----- RECORDED INFORMATION

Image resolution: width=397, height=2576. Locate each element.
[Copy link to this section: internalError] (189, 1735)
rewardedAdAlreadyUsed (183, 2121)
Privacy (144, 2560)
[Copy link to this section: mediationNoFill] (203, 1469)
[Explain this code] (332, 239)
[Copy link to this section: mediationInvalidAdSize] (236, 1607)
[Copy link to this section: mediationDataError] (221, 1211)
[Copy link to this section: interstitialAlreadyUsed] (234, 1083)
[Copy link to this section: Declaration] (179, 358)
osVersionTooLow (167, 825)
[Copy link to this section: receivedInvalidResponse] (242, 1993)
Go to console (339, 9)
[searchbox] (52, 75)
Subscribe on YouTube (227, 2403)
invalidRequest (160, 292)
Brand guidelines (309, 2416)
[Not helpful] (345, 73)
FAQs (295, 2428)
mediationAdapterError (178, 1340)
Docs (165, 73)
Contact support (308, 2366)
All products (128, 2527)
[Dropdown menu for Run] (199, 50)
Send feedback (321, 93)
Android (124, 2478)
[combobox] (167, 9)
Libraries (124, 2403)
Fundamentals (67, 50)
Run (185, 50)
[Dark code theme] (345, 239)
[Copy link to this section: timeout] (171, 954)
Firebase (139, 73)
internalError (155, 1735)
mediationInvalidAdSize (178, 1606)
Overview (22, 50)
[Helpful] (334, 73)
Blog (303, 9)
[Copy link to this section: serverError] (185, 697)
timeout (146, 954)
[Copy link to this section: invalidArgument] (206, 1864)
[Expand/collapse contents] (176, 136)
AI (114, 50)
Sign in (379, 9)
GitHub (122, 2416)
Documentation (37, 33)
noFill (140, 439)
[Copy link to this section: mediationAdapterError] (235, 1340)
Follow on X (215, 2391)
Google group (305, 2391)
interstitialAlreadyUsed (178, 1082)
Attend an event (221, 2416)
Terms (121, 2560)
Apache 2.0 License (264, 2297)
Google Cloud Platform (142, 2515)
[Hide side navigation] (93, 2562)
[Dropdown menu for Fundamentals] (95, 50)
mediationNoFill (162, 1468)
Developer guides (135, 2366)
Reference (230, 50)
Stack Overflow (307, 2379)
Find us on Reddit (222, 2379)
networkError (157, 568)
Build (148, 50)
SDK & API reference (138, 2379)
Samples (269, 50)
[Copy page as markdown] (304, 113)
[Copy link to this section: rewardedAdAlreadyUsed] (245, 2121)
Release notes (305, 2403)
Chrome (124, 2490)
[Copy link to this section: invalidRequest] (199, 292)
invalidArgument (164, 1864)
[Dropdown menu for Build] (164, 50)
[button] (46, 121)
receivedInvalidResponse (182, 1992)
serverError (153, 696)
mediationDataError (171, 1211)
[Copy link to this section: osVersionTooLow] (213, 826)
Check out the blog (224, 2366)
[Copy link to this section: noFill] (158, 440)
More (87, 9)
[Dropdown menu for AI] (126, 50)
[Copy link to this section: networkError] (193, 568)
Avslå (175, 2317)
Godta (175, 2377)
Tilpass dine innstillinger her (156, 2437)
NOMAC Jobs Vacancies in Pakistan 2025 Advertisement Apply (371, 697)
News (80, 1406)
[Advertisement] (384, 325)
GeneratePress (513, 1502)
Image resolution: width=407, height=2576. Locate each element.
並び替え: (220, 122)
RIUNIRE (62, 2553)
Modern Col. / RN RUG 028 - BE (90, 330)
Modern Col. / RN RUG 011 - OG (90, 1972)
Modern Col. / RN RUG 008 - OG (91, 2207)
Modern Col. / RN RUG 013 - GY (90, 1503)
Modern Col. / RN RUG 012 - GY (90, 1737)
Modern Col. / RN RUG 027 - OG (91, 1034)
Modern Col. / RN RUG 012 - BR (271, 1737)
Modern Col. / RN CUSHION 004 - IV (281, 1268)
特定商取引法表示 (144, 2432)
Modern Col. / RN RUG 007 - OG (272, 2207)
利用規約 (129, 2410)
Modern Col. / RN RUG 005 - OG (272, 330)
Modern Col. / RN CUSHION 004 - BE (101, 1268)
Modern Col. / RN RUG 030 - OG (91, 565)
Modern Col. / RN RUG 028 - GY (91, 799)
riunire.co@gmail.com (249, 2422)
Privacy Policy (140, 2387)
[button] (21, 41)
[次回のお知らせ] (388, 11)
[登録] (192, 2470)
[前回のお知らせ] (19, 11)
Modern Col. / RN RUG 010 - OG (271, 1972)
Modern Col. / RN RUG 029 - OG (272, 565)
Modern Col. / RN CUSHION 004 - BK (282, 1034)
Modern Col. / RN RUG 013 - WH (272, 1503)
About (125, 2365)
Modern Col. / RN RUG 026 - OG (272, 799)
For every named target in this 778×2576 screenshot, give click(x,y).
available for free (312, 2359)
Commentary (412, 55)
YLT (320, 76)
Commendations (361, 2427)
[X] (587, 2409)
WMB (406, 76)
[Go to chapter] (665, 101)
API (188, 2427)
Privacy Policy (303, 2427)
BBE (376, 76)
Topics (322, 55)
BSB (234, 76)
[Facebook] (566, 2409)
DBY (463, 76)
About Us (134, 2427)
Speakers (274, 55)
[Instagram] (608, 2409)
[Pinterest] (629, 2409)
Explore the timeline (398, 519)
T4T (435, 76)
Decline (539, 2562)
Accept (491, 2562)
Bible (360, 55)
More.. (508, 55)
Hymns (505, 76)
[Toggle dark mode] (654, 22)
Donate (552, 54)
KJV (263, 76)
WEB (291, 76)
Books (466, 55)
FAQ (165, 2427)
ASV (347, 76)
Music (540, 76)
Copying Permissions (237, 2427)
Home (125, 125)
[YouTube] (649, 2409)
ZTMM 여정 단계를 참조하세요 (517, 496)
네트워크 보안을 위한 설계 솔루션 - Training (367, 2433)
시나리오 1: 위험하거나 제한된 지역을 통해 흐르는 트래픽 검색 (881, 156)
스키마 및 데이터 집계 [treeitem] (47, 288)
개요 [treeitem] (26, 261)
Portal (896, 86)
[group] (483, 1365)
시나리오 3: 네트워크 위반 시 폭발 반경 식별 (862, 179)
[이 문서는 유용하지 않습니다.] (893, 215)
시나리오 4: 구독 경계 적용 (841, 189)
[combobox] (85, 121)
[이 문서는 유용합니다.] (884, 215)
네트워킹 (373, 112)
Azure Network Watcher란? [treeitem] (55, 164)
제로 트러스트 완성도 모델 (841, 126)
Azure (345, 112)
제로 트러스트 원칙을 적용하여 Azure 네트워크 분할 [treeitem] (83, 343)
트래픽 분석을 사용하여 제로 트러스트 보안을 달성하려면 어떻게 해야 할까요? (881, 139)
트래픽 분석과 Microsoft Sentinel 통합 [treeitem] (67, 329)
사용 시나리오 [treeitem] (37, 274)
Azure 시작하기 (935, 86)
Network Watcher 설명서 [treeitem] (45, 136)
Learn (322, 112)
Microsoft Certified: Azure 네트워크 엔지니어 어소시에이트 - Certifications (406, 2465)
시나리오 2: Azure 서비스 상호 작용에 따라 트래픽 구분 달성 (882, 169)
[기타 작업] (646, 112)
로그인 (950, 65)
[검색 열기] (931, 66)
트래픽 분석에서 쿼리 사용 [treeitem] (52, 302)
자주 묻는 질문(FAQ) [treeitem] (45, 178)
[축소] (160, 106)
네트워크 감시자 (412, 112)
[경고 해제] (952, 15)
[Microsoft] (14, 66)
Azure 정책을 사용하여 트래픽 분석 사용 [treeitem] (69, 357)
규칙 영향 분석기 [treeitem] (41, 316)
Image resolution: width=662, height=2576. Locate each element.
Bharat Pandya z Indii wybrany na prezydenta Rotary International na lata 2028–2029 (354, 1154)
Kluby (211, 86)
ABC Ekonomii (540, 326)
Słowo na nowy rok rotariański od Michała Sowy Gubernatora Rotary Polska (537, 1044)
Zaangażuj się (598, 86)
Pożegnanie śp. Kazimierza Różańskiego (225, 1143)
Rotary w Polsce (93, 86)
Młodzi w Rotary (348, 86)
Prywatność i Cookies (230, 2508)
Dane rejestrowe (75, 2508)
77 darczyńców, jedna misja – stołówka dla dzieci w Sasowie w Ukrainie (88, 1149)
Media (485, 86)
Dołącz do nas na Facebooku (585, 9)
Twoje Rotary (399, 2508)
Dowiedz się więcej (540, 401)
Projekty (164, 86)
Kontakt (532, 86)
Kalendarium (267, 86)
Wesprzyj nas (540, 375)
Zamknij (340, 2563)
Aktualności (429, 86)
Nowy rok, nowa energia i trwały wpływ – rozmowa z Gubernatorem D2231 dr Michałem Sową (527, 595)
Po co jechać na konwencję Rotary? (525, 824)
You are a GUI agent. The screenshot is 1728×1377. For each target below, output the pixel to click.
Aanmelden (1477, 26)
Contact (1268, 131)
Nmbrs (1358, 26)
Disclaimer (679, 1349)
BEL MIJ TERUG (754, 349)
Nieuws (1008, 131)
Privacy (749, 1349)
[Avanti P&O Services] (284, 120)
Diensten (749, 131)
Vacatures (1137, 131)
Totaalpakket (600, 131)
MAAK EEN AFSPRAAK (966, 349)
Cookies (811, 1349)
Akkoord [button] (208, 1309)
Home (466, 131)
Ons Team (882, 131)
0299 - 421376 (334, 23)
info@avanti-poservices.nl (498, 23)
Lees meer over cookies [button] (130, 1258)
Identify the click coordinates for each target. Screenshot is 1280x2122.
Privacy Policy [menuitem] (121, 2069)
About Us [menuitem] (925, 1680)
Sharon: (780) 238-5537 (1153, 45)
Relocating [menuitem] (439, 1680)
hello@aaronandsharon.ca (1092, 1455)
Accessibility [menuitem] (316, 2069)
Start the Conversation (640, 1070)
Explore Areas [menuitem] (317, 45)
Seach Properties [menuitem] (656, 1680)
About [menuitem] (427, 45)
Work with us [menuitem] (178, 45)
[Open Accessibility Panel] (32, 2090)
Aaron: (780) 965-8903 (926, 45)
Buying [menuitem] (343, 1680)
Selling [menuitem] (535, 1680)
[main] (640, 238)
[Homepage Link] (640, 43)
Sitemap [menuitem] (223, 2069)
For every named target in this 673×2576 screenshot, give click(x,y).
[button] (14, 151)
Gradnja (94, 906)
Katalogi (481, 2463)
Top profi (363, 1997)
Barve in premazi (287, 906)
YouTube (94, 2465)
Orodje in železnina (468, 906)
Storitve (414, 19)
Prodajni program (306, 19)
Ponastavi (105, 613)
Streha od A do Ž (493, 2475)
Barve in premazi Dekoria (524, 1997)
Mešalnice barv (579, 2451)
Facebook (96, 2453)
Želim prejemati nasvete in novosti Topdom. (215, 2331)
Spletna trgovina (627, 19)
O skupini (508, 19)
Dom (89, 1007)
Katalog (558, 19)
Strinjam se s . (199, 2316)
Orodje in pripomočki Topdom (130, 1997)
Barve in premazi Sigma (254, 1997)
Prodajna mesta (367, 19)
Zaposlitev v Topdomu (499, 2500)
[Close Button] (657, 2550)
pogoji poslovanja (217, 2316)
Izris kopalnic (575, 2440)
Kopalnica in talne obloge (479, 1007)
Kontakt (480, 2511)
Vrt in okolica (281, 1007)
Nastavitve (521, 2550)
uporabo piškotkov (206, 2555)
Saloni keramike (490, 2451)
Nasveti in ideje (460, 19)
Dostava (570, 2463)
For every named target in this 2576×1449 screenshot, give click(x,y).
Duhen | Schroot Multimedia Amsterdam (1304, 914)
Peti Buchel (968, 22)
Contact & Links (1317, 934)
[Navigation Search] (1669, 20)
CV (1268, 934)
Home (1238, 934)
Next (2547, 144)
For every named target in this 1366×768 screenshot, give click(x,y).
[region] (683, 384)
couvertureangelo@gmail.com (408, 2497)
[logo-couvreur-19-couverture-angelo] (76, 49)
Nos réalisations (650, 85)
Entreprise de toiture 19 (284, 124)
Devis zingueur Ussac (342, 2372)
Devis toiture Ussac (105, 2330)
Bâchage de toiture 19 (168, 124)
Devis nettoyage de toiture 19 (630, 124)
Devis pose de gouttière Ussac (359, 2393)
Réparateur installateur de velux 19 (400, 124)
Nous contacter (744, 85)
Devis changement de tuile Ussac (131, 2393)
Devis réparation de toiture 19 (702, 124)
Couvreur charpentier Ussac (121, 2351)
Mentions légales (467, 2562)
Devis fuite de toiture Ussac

----------

■ TASK DESCRIPTION ■
As the answer, set down only the lines from the data above between the one holding "Go to console (339, 9)" and the one holding "invalidArgument (164, 1864)", inclusive, exactly as they read.

■ ANSWER SECTION ■
Go to console (339, 9)
[searchbox] (52, 75)
Subscribe on YouTube (227, 2403)
invalidRequest (160, 292)
Brand guidelines (309, 2416)
[Not helpful] (345, 73)
FAQs (295, 2428)
mediationAdapterError (178, 1340)
Docs (165, 73)
Contact support (308, 2366)
All products (128, 2527)
[Dropdown menu for Run] (199, 50)
Send feedback (321, 93)
Android (124, 2478)
[combobox] (167, 9)
Libraries (124, 2403)
Fundamentals (67, 50)
Run (185, 50)
[Dark code theme] (345, 239)
[Copy link to this section: timeout] (171, 954)
Firebase (139, 73)
internalError (155, 1735)
mediationInvalidAdSize (178, 1606)
Overview (22, 50)
[Helpful] (334, 73)
Blog (303, 9)
[Copy link to this section: serverError] (185, 697)
timeout (146, 954)
[Copy link to this section: invalidArgument] (206, 1864)
[Expand/collapse contents] (176, 136)
AI (114, 50)
Sign in (379, 9)
GitHub (122, 2416)
Documentation (37, 33)
noFill (140, 439)
[Copy link to this section: mediationAdapterError] (235, 1340)
Follow on X (215, 2391)
Google group (305, 2391)
interstitialAlreadyUsed (178, 1082)
Attend an event (221, 2416)
Terms (121, 2560)
Apache 2.0 License (264, 2297)
Google Cloud Platform (142, 2515)
[Hide side navigation] (93, 2562)
[Dropdown menu for Fundamentals] (95, 50)
mediationNoFill (162, 1468)
Developer guides (135, 2366)
Reference (230, 50)
Stack Overflow (307, 2379)
Find us on Reddit (222, 2379)
networkError (157, 568)
Build (148, 50)
SDK & API reference (138, 2379)
Samples (269, 50)
[Copy page as markdown] (304, 113)
[Copy link to this section: rewardedAdAlreadyUsed] (245, 2121)
Release notes (305, 2403)
Chrome (124, 2490)
[Copy link to this section: invalidRequest] (199, 292)
invalidArgument (164, 1864)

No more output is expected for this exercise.